The Video Takes Off Carroll’s friend, Ryan Moore, posted the video to YouTube at about 10 p.m. on Monday, July 6.
Throughout the night and the following day, a small team of friends used Twitter to introduce their followers to the video. They also tweeted to those on Twitter who had themselves tweeted about bad experiences with United Airlines, and to members of the media including Jay Leno, Jimmy Fallon, and Perez Hilton. They posted the story to Digg and other social news sites to which people could submit stories and vote them up and down.
At 1:49 p.m. on Tuesday, July 7, the video was picked up by Consumerist.com, a website affiliated with Consumers Union, America’s leading not-for-profit consumer advocacy organization and the publisher of Consumer Reports magazine.
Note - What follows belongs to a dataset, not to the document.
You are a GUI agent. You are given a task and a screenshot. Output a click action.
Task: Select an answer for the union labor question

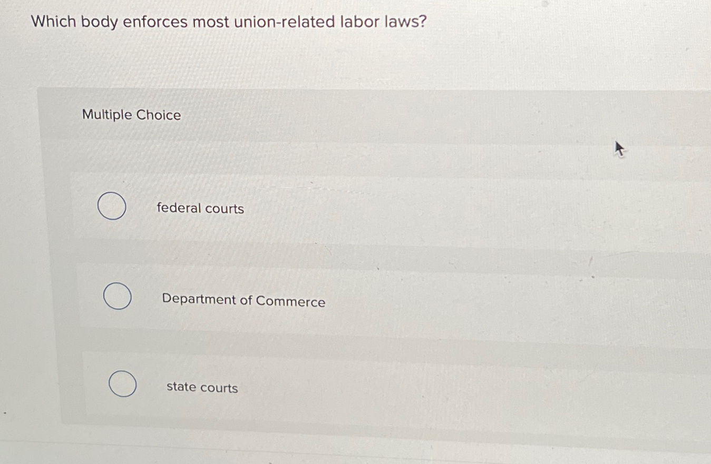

That evening at 7:02 p.m., the story made its first mainstream news appearance in the travel section of the website of the Los Angeles Times. The reporter had seen the video when it was e-mailed to a colleague by a friend. The story reported that by that time the video had received 24,000 views and 461 comments, most of them maligning United Airlines.
On Wednesday, July 8, HuffingtonPost.com and NBCChicago.com relayed the story to their followers, and on that day there were 190,000 views on YouTube (see Exhibit 3). Mainstream media such as CNN, the CBS Morning Show, and Associated Press began calling Carroll for interviews, and on July 9 and 10 mainstream media mentions peaked at 150 and 155, respectively.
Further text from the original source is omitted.